Keatch is an ancient name dating from the times of the Anglo-Saxon
tribes of Britain. It was a name for a person who was a person who because of their physical characteristics and physical abilities was referred to as kedge
a Old English word that described someone who was brisk
A broad and miscellaneous class of surnames, nickname
surnames referred to a characteristic of the first person who used the name. They can describe the bearer's favored style of clothing, appearance, habits, or character.
Early Origins of the Keatch family
The surname Keatch was first found in Cheshire
where they held a family seat
from very ancient times, some say well before the Norman Conquest
and the arrival of Duke William at Hastings in 1066 A.D.
Early History of the Keatch family
This web page shows only a small excerpt of our Keatch research.Another 81 words (6 lines of text) covering the years 1206, 1620, 1686, 1640 and 1704 are included under the topic Early Keatch History in all our PDF Extended History products and printed products wherever possible.
Keatch Spelling Variations
Until the dictionary, an invention of only the last few hundred
years, the English language lacked any comprehensive system of spelling rules. Consequently, spelling variations
in names are frequently found in early Anglo-Saxon
and later Anglo-Norman documents.
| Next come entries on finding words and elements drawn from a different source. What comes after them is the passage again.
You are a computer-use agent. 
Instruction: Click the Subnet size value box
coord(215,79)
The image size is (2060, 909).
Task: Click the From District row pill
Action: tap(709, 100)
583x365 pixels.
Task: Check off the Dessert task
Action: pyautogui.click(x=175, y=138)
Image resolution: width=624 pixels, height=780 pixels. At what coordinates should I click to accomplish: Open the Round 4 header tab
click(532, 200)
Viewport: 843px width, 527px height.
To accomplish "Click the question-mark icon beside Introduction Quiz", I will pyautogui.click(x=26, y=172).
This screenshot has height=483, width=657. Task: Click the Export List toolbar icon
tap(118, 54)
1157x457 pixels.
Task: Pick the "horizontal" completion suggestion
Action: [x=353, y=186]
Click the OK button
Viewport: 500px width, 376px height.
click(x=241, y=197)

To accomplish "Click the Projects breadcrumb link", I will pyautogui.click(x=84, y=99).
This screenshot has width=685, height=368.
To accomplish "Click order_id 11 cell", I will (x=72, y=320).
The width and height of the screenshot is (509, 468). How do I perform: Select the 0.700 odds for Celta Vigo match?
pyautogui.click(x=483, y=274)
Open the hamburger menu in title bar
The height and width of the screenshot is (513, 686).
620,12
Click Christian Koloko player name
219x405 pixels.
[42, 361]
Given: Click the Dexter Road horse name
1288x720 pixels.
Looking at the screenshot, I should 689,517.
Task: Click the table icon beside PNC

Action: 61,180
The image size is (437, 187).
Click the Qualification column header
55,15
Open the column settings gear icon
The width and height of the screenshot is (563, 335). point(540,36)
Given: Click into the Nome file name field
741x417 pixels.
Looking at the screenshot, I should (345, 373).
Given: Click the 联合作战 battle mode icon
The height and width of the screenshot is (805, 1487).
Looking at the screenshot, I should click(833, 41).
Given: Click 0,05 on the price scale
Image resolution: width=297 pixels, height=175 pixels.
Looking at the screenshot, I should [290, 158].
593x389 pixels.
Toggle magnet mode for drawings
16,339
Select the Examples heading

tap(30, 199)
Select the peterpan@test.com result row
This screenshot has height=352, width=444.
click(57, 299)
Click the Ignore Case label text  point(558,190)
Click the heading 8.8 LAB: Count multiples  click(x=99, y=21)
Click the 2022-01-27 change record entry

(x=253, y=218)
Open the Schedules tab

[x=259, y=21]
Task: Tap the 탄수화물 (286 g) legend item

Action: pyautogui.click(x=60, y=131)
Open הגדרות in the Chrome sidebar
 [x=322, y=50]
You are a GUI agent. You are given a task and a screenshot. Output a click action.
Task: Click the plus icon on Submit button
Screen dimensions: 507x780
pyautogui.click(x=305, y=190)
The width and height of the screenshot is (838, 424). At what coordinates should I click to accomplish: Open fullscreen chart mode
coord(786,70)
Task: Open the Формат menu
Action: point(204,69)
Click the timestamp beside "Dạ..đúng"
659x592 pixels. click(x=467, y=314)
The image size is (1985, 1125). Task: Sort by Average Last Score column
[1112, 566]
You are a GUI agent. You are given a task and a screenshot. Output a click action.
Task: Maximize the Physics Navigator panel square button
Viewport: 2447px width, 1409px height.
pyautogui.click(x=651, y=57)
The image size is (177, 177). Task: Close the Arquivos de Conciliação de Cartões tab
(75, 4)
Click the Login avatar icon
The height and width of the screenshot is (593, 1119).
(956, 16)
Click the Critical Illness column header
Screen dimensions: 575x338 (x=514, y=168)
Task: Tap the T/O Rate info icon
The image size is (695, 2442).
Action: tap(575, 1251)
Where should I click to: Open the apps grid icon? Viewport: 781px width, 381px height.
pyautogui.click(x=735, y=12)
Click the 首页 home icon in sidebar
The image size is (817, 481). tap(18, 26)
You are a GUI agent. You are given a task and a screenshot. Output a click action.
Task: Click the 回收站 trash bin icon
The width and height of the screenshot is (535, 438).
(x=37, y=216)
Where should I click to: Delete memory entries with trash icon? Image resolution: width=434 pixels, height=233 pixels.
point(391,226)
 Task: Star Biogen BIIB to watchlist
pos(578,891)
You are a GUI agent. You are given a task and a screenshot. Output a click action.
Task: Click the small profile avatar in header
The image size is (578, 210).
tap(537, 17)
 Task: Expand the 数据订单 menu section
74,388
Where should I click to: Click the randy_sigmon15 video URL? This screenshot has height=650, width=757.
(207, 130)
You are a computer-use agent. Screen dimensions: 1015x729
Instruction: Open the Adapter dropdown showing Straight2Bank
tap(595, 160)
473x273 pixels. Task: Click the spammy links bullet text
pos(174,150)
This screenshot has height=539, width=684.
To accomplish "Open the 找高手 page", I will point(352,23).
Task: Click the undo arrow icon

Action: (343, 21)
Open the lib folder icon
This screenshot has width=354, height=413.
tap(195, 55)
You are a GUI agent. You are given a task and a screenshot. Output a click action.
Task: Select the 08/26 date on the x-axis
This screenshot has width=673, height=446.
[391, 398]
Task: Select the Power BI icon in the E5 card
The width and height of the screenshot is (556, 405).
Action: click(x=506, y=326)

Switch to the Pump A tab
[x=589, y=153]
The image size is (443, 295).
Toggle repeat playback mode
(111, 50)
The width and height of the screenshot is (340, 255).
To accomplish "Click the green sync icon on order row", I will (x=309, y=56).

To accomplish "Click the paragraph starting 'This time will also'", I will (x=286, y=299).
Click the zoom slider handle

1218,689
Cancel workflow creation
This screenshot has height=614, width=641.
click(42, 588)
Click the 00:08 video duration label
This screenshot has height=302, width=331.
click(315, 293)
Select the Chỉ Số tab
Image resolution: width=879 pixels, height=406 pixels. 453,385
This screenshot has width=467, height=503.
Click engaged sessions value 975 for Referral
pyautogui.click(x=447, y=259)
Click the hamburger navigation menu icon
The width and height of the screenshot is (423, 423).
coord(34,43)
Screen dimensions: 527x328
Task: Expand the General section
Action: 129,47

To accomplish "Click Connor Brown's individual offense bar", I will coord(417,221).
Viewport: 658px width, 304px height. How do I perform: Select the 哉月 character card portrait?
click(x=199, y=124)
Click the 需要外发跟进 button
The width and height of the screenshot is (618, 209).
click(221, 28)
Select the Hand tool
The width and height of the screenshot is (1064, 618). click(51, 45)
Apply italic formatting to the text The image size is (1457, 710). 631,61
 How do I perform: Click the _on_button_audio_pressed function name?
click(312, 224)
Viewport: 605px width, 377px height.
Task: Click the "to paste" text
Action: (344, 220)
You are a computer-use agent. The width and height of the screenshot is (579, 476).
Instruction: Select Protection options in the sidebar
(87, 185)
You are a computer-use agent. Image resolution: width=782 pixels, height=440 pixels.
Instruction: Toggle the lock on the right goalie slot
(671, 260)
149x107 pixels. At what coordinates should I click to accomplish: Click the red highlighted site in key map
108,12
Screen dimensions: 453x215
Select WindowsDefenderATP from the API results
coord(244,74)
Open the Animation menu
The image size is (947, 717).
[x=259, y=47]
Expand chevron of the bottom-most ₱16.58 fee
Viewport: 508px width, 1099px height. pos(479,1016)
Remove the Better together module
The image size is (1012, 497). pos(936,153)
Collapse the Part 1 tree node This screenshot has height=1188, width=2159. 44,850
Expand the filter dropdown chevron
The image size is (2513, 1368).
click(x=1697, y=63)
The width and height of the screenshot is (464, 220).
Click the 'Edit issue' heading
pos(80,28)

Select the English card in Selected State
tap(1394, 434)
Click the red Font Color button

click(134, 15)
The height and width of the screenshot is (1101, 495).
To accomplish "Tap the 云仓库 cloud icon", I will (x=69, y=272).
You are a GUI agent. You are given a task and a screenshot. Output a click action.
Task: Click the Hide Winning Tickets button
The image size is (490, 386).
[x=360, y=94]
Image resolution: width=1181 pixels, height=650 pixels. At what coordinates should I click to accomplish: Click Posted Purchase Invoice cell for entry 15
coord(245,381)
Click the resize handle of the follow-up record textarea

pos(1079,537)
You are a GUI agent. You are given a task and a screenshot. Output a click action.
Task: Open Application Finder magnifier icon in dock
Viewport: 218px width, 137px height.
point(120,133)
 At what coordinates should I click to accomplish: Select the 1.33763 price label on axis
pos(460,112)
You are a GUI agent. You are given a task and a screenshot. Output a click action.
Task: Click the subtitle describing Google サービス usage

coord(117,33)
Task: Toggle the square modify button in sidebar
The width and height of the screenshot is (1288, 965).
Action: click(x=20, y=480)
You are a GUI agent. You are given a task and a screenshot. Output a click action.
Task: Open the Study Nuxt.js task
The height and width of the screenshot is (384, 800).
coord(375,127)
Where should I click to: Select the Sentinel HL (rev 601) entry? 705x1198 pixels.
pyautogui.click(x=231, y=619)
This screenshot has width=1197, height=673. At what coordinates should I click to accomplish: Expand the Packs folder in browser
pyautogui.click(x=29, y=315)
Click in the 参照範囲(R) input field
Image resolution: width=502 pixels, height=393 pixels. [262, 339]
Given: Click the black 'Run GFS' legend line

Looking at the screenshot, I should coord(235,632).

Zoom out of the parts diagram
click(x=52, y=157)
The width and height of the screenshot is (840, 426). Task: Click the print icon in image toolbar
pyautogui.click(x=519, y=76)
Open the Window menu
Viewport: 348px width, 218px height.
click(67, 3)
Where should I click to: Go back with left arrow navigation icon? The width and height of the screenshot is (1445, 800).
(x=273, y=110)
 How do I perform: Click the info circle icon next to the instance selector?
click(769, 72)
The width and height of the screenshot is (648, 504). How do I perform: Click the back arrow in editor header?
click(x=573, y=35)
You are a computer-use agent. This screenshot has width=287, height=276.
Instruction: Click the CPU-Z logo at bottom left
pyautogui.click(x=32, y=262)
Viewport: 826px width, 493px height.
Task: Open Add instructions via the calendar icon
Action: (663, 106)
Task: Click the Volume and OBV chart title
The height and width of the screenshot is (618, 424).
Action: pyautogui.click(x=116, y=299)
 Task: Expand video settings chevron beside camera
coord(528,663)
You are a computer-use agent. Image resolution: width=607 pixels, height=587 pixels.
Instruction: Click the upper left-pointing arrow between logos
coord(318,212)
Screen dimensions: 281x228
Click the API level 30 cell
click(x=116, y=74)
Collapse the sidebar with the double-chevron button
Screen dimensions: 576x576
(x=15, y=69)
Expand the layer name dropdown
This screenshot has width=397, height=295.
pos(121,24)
One person's name was often spelled several different ways over a lifetime. The recorded variations of Keatch include Ketch, Keech, Keach, Kedge and others.
Early Notables of the Keatch family (pre 1700)
Distinguished members of the family include Hugo Ketch of Cheshire; John (Jack) Ketch (died 1686), one of King Charles II's executioners, whose became quite infamous for the amount of suffering of his victims... Another 33 words (2 lines of text) are included under the topic Early Keatch Notables in all our PDF Extended History products and printed products wherever possible.
Migration of the Keatch family to the New World and Oceana
Thousands of English families boarded ships sailing to the New World in the hope of escaping the unrest found in England
at this time. Although the search for opportunity and freedom from persecution abroad took the lives of many because of the cramped conditions and unsanitary nature of the vessels, the opportunity perceived in the growing colonies of North America beckoned. Many of the settlers who survived the journey went on to make important contributions to the transplanted cultures of their adopted countries. The Keatch were among these contributors, for they have been located in early North American records: Margaret and Susan Ketch, who settled in New England
in 1665 with their husbands; as well as John Ketch, who arrived in Philadelphia in 1741.